Diyebilirim ki adadan Geyikli'ye vapur seyahati isim araştırması ile geçti. Kocam direkt Asena'dan girdi olaya. Bir kurt değil de golden düşündüğümüz için daha farklı isimle üzerine yoğunlaştık. Ben biraz daha muzur isimler peşinde koştum. Burada anlatmayacağım bir süreç sonunda kızımızın isminin "Zilli" olmasına karar verdik.

Eve dönüş yolu, köpeksever tanıdıklarımıza araştırmaları için haber verip, "Arka balkonu ona tahsis ederiz, mutfağa hiçbir şart altında giremez, tasmasını kırmızı alalım vb." detaylar üzerinde konuşmakla geçti.

Akşam 6-7 yerle görüştük. Bir sürü üretici var ama insanların yaklaşımları bize pek hitap etmedi.

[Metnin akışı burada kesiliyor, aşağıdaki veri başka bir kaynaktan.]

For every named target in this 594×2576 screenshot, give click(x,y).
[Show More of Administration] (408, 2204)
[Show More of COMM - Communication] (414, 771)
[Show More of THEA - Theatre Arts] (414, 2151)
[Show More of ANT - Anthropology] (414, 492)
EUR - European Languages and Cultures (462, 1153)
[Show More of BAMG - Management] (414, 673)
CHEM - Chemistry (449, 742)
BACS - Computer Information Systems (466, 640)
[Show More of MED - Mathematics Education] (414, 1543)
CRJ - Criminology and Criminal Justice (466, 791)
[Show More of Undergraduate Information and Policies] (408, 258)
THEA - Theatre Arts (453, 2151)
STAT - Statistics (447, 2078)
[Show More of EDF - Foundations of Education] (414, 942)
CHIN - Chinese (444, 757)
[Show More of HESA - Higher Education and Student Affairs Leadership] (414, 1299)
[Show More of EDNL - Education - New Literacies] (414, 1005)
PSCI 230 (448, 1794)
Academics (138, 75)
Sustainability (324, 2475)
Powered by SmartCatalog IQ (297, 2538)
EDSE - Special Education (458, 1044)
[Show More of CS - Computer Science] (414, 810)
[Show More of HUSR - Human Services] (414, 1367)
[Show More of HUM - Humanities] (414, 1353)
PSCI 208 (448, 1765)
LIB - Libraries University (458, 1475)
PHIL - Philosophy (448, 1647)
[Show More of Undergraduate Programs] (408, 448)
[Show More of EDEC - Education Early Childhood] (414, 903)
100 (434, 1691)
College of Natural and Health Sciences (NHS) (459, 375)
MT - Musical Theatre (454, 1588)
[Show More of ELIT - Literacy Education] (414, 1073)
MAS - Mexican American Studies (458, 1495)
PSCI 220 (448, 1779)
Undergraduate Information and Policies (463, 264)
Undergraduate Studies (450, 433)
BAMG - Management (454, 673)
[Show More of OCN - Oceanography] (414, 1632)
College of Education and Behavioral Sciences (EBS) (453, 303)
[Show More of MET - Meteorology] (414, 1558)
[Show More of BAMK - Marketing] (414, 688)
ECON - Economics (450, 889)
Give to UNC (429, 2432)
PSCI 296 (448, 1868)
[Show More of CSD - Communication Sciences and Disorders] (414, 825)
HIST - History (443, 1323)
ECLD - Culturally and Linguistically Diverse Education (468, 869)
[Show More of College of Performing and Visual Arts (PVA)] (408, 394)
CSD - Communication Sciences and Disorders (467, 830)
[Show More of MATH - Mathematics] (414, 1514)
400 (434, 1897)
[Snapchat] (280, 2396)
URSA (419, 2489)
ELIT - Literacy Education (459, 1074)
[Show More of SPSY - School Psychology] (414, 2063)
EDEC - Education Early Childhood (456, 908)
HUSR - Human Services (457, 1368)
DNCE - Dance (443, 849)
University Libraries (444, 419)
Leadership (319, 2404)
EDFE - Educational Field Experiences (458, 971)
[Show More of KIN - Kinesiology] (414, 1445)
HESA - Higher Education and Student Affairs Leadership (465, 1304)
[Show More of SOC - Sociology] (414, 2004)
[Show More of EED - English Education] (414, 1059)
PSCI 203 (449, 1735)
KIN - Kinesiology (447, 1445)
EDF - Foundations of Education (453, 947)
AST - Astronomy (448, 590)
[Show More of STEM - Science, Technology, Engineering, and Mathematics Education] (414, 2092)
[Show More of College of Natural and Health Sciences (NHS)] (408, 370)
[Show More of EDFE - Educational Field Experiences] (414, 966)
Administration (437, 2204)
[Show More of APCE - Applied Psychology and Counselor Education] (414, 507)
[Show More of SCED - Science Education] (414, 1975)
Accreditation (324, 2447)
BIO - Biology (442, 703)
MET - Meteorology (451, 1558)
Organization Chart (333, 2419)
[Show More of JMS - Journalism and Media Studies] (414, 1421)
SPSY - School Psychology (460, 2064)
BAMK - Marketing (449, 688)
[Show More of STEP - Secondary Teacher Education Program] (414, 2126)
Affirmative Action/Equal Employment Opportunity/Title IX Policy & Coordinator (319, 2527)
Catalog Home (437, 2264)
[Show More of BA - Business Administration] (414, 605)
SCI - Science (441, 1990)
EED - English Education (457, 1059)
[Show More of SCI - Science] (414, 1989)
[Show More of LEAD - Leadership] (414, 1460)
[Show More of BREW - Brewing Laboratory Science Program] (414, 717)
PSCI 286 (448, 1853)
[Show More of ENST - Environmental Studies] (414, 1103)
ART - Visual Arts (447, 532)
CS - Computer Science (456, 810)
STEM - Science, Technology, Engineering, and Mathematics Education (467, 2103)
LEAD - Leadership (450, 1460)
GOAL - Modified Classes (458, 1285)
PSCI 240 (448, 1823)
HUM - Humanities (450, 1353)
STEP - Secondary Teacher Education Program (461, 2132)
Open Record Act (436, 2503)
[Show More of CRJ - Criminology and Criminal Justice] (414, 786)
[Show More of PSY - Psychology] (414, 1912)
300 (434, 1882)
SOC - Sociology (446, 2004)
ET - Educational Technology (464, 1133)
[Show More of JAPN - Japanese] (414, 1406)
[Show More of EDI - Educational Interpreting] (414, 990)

Mesela adam Aydın'da yetiştiriyor, otobüsün kargosunda İstanbul'a getiriyor. Ancak piyasa konusunda bayağı bir bilgi sahibi olduk. Pazartesi akşamüstü bu bilgilerle, eve çok yakın, daha önceden de balıklarımız münasebetiyle muhabbetimiz olan Hayvanlar Alemi isimli petshop'a gittim. Derdimi anlattım ve karşımda Zilli'yi buldum.

Kendi köpeklerinin torunu olan bu kız, erkek kardeşiyle beraber kafesteydi. Ben onu gördüğümde tam 90 günlüktü. Oğlan zıpır zıpırken kız masum, sakin ve çok insancıldı. Hemen yukarıdaki fotoğrafı çekip sevgili kocama gönderdim ve "bence budur" dedim. O da iş dönüşü uğradı, gördü ve çok sevdi. Ve biz kızı aldık. :)) Ancak o gece eve götüremedik. Zaten veterinerkontrolündeydiler ama sadece koruyucu aşıları yapılmıştı, o yüzden ilk 2 aşısının yapılması için bıraktık. Ama benim için gece ve dün geçmedi. Bir heyecan, bir heyecan.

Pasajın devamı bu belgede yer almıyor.